Where magic has failed, science succeeds. For centuries, man has dreamed of being able to see things happening hundreds of miles away. Sorcerers concocted magic brews, soothsayers gazed long and hard into crystal balls, and magicians tossed mystic powders into pools of clear water—all to no avail. Not until the development of television, was man able to see as well as hear distant events in his own home as they happen.

How is this possible? How can these pictures and sounds, move invisibly through space, then suddenly become visible to us on a fluorescent screen?

 

The wave is quicker than the eye

Let’s imagine that we have a pool of water and a stone. If you toss the stone into the water, ripples or waves travel outward from the place where the stone entered the water in ever-widening circles. These ripples or waves diminish in height as they get farther away from the starting point.

Sending and receiving sound and pictures through the air consists of creating and detecting electromagnetic waves in a great pool of space.

If we look at those ripples on the water more closely we notice that there is a definite distance from the crest of one ripple to the crest of the next. This is called wave length. Even though they are not visible, electrornagnetic waves have a wave length, or a definite distance from crest to crest. Scientific instruments measure the distances in meters and centimeters.

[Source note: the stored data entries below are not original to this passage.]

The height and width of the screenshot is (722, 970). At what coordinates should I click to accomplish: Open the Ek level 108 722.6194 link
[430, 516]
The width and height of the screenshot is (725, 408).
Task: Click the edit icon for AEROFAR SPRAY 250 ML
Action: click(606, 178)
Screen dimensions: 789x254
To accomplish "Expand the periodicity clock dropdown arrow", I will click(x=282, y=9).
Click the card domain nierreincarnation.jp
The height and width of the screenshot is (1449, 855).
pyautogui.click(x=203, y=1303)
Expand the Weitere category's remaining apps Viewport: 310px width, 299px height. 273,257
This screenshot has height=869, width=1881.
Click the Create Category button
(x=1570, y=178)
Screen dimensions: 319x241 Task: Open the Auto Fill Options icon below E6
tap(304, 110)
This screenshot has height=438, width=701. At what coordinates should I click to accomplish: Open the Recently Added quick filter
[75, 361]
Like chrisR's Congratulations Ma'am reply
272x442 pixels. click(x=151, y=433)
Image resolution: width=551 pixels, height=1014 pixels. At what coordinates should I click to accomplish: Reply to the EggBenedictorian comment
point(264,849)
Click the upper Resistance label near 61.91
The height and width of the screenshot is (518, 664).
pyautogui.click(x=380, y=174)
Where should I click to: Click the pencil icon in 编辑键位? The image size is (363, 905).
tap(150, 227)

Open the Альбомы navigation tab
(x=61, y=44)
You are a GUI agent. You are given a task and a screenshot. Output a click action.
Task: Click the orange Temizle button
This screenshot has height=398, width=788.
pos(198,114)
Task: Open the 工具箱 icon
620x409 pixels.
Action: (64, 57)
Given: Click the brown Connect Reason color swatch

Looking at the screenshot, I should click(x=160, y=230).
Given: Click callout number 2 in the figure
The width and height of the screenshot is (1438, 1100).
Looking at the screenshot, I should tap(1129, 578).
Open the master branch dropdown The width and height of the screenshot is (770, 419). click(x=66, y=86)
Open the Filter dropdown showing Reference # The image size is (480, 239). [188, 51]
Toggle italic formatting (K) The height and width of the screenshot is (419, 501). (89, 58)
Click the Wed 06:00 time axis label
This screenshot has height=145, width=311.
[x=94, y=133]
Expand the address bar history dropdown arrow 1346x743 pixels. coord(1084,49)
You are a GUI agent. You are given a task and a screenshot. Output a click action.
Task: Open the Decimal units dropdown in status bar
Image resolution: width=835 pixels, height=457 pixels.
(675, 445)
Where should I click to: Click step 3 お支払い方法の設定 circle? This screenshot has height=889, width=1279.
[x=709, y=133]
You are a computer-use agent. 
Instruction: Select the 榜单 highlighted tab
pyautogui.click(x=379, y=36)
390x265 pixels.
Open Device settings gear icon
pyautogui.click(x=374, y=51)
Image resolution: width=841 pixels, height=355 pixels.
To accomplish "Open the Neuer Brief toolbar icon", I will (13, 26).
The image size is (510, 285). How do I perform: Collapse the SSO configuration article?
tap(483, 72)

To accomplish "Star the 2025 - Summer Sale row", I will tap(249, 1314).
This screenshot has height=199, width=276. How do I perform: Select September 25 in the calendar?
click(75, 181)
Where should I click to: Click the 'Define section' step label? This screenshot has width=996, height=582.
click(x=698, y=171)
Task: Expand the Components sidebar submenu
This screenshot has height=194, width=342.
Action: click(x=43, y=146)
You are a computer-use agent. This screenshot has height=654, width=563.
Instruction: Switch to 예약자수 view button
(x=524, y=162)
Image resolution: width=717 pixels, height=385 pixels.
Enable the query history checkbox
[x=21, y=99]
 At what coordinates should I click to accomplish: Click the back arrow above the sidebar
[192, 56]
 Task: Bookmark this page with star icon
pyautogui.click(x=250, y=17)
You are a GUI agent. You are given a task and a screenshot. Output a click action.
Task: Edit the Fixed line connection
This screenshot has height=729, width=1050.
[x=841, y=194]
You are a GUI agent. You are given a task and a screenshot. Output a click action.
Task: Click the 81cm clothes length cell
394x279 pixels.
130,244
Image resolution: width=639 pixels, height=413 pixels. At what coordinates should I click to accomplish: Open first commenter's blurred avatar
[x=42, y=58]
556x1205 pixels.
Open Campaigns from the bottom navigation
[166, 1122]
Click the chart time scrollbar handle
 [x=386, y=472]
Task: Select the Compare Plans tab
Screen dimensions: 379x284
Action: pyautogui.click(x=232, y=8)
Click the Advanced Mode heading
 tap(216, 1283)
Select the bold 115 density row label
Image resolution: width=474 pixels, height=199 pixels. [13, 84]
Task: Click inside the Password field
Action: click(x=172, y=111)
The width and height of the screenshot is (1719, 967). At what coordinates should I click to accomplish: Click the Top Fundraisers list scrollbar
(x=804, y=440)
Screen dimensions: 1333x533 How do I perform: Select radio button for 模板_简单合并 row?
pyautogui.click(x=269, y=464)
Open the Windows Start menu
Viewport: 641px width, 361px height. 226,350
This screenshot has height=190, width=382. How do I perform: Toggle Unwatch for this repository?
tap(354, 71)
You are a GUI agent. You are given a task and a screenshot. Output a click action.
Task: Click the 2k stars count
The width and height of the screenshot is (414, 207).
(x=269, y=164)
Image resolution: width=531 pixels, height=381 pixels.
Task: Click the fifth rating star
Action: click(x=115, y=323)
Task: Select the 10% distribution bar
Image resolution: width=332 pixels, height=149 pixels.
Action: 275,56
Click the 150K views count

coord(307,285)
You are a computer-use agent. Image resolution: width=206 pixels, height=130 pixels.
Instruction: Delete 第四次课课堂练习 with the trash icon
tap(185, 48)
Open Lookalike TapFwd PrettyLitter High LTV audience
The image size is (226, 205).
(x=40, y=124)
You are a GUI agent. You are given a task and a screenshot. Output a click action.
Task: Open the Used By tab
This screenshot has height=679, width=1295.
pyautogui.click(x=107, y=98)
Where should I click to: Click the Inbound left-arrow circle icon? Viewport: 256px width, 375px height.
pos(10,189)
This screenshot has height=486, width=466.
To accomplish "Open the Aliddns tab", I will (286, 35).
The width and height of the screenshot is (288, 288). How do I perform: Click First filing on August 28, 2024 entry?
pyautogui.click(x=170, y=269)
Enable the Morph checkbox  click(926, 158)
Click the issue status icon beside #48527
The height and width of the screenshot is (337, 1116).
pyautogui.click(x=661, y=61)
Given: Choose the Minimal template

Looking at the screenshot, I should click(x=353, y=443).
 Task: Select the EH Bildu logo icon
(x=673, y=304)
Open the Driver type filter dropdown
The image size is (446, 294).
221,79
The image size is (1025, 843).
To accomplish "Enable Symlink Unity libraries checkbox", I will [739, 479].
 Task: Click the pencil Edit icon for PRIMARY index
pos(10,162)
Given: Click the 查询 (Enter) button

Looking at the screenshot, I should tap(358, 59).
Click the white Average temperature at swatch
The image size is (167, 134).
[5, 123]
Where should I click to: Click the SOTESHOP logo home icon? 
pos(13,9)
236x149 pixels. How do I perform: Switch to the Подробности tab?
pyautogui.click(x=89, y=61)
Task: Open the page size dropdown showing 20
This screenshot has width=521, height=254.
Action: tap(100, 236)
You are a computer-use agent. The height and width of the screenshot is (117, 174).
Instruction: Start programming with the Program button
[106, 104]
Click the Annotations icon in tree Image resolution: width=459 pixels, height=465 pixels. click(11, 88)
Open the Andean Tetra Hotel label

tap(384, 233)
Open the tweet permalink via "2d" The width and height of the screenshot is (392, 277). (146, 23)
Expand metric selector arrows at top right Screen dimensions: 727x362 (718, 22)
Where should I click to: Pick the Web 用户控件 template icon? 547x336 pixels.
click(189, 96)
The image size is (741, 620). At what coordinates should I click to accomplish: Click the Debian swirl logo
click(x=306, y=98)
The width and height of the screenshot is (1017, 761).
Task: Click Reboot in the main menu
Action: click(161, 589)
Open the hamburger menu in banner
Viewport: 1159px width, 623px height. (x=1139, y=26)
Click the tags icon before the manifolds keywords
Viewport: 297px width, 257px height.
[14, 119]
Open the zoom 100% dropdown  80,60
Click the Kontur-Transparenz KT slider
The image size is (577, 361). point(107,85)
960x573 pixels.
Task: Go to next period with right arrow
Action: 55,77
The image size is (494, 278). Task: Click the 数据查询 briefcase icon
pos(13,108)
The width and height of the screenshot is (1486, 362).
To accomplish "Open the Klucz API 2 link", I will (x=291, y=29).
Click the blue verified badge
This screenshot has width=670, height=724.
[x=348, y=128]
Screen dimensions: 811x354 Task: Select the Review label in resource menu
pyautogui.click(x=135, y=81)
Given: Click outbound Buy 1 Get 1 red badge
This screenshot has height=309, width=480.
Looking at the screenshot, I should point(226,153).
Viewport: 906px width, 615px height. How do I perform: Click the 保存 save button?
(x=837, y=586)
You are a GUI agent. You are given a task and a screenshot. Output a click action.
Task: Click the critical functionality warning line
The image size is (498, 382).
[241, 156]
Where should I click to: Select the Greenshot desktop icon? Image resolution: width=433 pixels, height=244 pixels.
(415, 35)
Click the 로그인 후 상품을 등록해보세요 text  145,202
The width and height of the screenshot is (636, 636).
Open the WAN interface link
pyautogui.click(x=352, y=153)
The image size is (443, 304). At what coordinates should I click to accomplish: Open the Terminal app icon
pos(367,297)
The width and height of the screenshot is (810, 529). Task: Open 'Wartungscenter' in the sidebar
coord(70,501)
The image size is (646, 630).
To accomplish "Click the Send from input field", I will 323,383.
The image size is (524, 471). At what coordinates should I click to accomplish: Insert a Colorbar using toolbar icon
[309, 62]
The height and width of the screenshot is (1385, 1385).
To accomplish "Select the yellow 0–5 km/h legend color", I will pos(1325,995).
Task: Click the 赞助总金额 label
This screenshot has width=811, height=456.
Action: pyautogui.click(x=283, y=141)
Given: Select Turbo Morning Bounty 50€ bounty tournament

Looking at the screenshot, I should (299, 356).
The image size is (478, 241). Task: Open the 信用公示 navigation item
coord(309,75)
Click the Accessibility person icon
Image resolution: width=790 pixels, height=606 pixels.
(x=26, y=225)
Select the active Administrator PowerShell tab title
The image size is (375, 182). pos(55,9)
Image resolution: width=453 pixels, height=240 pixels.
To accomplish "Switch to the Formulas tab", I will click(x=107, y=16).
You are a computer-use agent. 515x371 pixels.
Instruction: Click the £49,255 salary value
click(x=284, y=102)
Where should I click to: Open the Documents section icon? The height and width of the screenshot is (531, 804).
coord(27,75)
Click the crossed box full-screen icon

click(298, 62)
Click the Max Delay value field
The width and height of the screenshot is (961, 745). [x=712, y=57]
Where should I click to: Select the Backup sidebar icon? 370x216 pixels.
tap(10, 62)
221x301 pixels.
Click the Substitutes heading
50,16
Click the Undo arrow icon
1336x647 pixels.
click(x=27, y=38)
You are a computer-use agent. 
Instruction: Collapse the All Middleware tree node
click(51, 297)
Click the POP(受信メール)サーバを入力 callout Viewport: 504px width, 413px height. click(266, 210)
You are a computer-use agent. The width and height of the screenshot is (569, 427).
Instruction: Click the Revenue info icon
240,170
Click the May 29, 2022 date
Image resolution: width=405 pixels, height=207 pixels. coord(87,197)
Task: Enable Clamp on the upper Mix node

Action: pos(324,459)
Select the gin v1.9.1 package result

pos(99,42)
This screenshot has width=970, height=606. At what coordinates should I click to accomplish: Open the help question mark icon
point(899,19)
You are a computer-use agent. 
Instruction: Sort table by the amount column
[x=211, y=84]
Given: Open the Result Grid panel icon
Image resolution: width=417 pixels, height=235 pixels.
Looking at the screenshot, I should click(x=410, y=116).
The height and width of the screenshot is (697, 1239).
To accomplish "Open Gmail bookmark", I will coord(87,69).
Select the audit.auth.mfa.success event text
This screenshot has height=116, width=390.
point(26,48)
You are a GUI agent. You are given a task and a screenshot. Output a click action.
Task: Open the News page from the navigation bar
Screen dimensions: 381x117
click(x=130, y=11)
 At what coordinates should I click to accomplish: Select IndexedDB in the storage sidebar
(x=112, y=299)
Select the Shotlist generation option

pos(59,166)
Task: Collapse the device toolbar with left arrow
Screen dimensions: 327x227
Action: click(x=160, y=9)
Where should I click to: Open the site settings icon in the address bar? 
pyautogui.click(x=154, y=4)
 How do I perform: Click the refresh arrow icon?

The frequency of a wave is the number of waves which occur in a second. If a wave is said to have a frequency of 10,000 cycles a second, it means that 10,000 of those: waves will pass a given point in one second. We cannot send or receive sound or pictures without considering both the wave lengths and their frequency.

The electronic highway

Ordinary alternating electric current used in homes reverses its direction of flow in the wires 60 times a second. Therefore, we can say that such a current produces an electro-magnetic wave of 60 cycles a second.

This is too low a frequency for radio or television because at this frequency electromagnetic waves travel only very short distances. By increasing the frequency to about 10,000 cycles (10 kilocycles) a second, we find waves suitable for transmitting radio programs. We can use the range up to 300,000,000 cycles (300 megacycles) and higher for sending sound and pictures.

We can keep going along the electronic highway until the waves increase in frequency to a point where they begin to have a heating effect, at about 1,000,000 megacycles per second. These are heat waves or infrared rays.

When the frequency reaches 375,000,000 megacycles, electromagnetic waves become visible, and we have light waves. Beyond 750,000,000 megacycles we can no longer see these waves for they become ultraviolet rays, which cause a healthy sunburn if you are exposed to them long; enough.

Just for the fun of it, we can keep going along the electronic highway to a point where we come to rays which can penetrate the body and metals and wood. We call them X rays. As we move along, the frequency becomes even greater, and we reach the gamma rays, such as radium produces. Finally we reach cosmic rays at the known end of the electronic highway. These waves have frequencies as high as 10,000,000,000,000,000,000,000,000 cycles per second.

Dissecting the spectrum

From this journey up the electronic highway we can see that only a small part of the highway is used for radio and television. This portion, from 10,000 cycles (10 kilo-cycles) to 30,000,000,000 cycles. (30,000 megacycles), is called the radio spectrum.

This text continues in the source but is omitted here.